Émergence du concept

Graffiti de l’Armée des douze singes - crédits : Polygram/ The Kobal Collection/ Picture Desk

Graffiti de l’Armée des douze singes

Hétérodoxe, ce courant critique était bien parvenu à influer marginalement sur la ligne politique de la R.S.P.C.A. (Royal Society for the Prevention of Cruelty to Animals, principale organisation anglaise de protection des animaux fondée en 1824). Mais il finit toutefois par s’essouffler graduellement à partir de la Première Guerre mondiale. S’il n’y a pas de solution de continuité entre ce courant et les développements qui aboutissent dans la seconde moitié du xxe siècle aux formulations de l’antispécisme, cette tradition radicale s’est toutefois perpétuée sur le long terme. Dans le contexte de crise traversé par le mouvement de protection animale au cours des années 1960 et 1970, la longévité exceptionnelle de certaines carrières militantes, en particulier celle de lady Muriel Dowding ou de Lizzy Lind af Hageby, ainsi que les efforts produits par l’écrivain et féministe Brigid Brophy (1929-1995) pour actualiser des positions défendues par des intellectuels tels que Shaw ou Salt ont favorisé la préservation de cet héritage. Durant la même période, on se donne à voir au sein des organisations zoophiles un afflux de militants souvent jeunes, d’origine urbaine, issus des classes populaires et d’une petite classe moyenne. Ce recrutement massif a contribué à l’intensification des tensions entre une base militante renouvelée – volontiers radicale et favorable au recours à l’action directe – et les états-majors de ces organisations, autrement plus modérés. Des scissions vont s’ensuivre et des collectifs vont se créer, développant des méthodes d’action novatrices telles que le sabotage de chasse (huntsab), l’organisation de happenings, la libération d’animaux d’élevage et de laboratoire ou encore la destruction matérielle de dispositifs d’exploitation. Des consensus s’instaurent progressivement au sein de ces groupements pour l’adoption du régime végétarien, et des liens se constituent avec les organisations de réforme alimentaire. Ils sont le signe d’un redéploiement et de nouvelles lignes de force au sein du mouvement animaliste britannique.

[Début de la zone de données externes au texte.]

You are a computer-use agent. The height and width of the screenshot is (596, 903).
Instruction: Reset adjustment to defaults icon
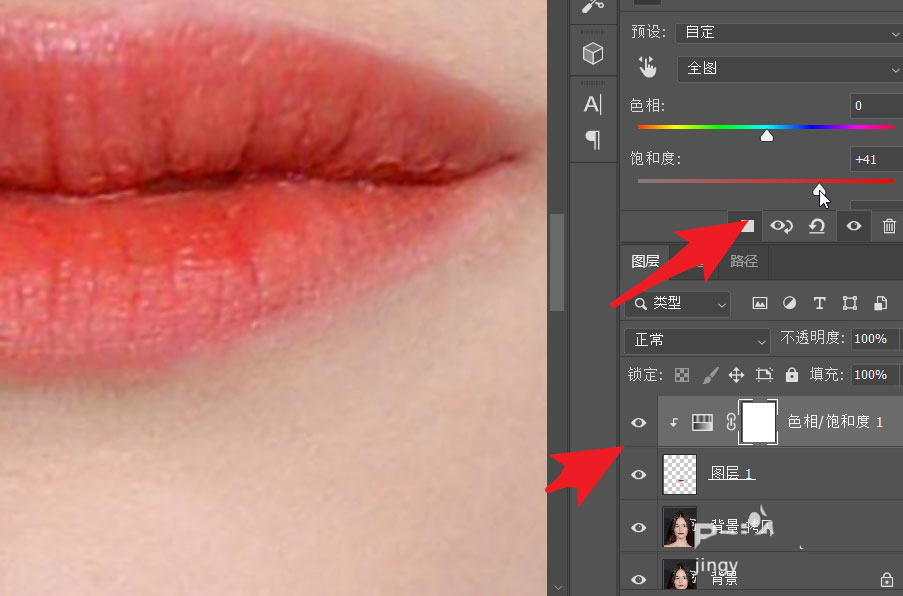(817, 226)
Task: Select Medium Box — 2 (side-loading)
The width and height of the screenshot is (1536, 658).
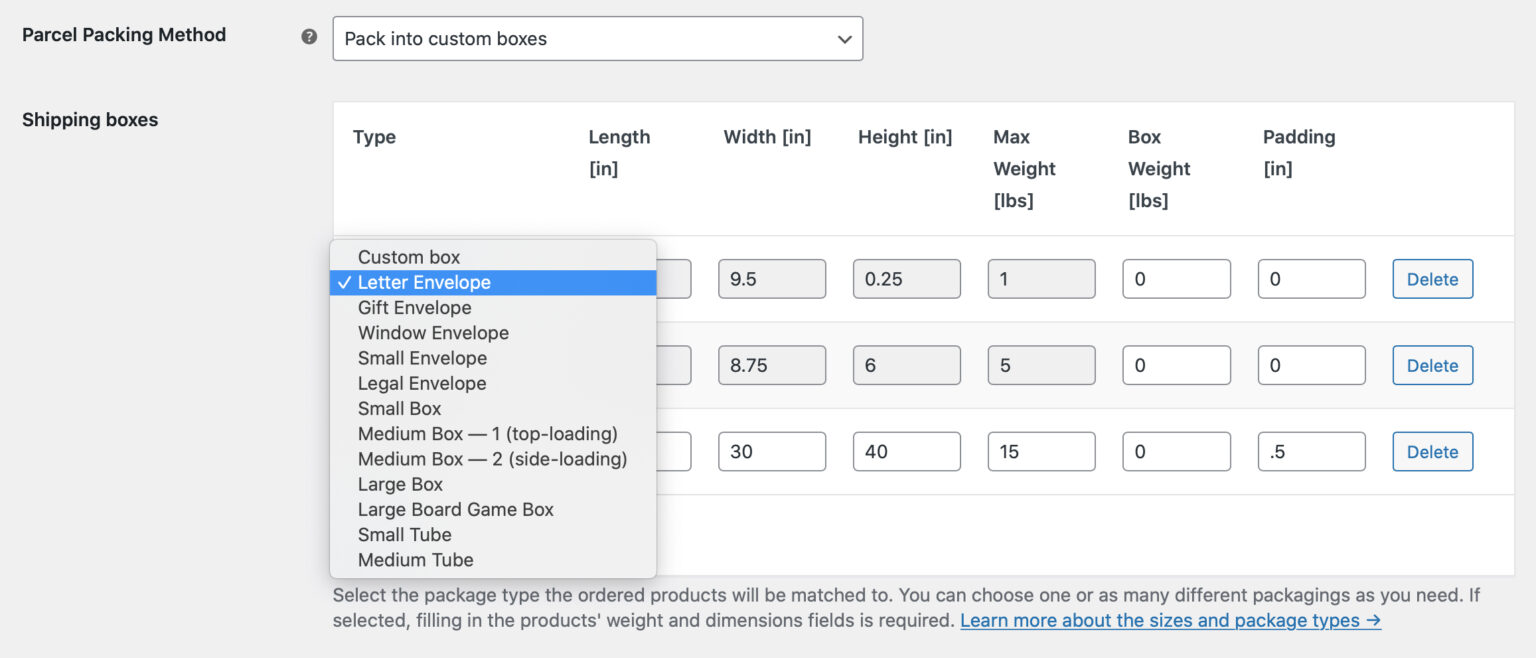Action: pyautogui.click(x=491, y=459)
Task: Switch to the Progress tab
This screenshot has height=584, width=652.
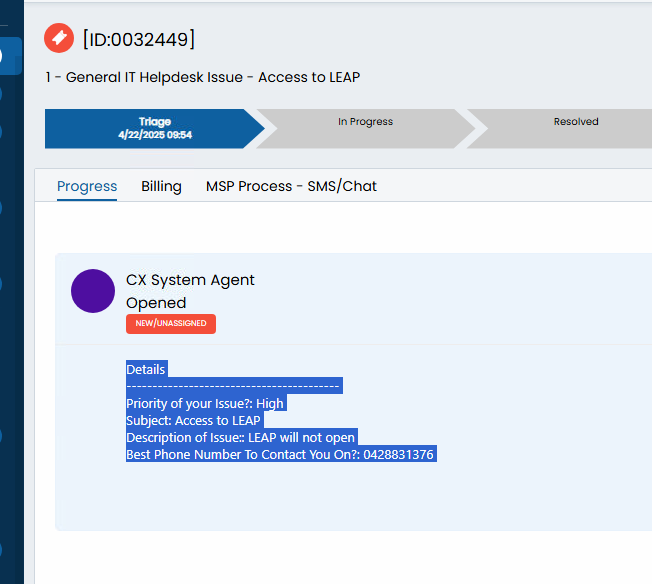Action: pyautogui.click(x=87, y=186)
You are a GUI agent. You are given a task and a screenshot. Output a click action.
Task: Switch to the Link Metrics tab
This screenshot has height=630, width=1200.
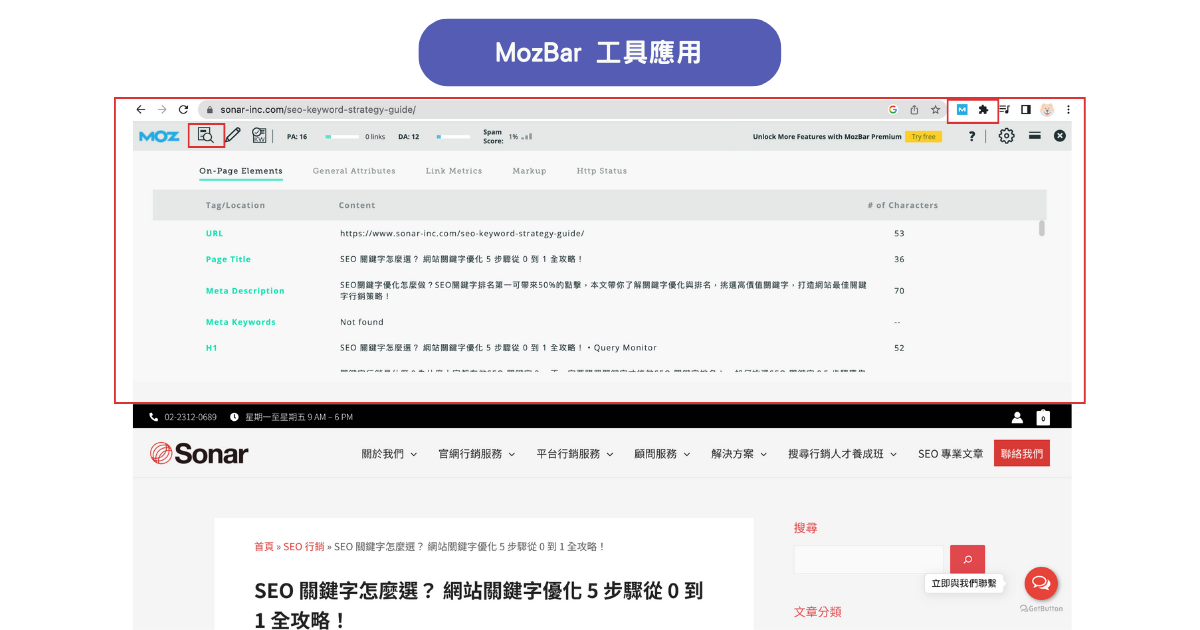454,170
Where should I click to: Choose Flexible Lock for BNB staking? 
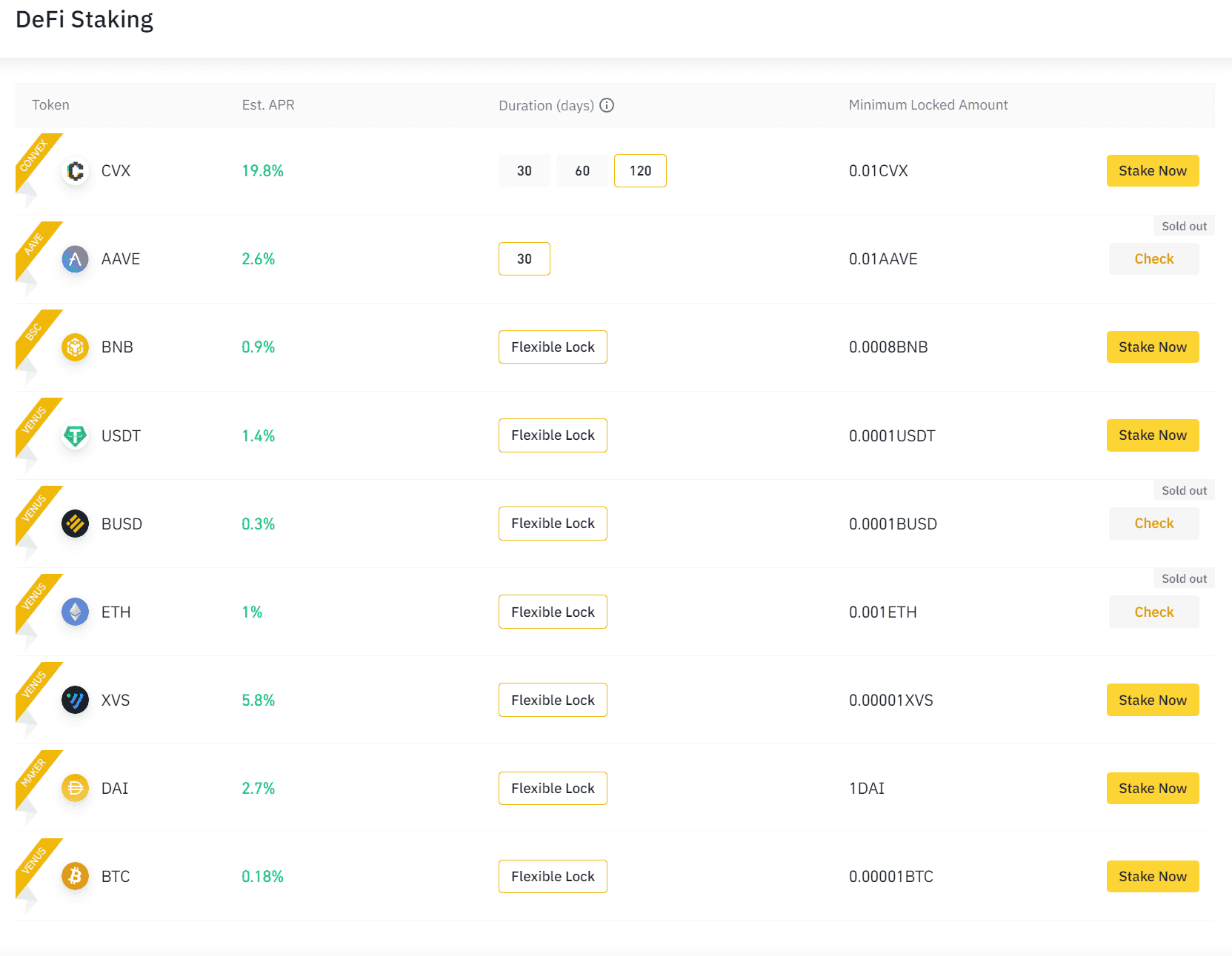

C’est dans ce contexte qu’apparaît la notion de spécisme, et son corollaire l’antispécisme. La paternité en revient à Richard Ryder, alors jeune psychologue clinicien officiant dans les laboratoires du Warneford Hospital de la ville d’Oxford. Il forge ces nouveaux mots, par référence aux mouvements féministes et antiracistes, lors de la publication en 1970 d’un tract de protestation contre l’expérimentation animale. Ryder rejoint alors un groupe informel dédié à la réflexion autour de la question animale ; composé à la fois de militants végétariens et de défenseurs des animaux, d’étudiants et de doctorants à l’université d’Oxford, par ailleurs souvent engagés dans les luttes égalitaires et les mouvements sociaux du moment. Ce petit cercle va rapidement mobiliser et contribuer à une première diffusion de ces termes, notamment par le biais de la publication, en 1971, d’un ouvrage collectif : Animals, Men and Morals. An inquiryinto the maltreatment of non-humans. Malgré une réception très limitée de leurs premières productions au Royaume-Uni, les agissements de ces militants, dont certains deviendront des figures influentes d’un mouvement animaliste renouvelé, contribuent effectivement à l’appropriation d’un label comme l’antispécisme par des groupes et acteurs radicaux engagés depuis les années 1960 dans la cause animale, ces ralliements successifs signifiant ainsi leur prise de distance, voire leur rupture, avec la modération réformiste du mouvement de protection des animaux. On ne peut toutefois comprendre la réception contemporaine de l’antispécisme sans tenir compte de sa diffusion vers les États-Unis.

L’édition américaine de 1973 deAnimals, Men and Morals, va inspirer ainsi les premières contributions de Peter[...]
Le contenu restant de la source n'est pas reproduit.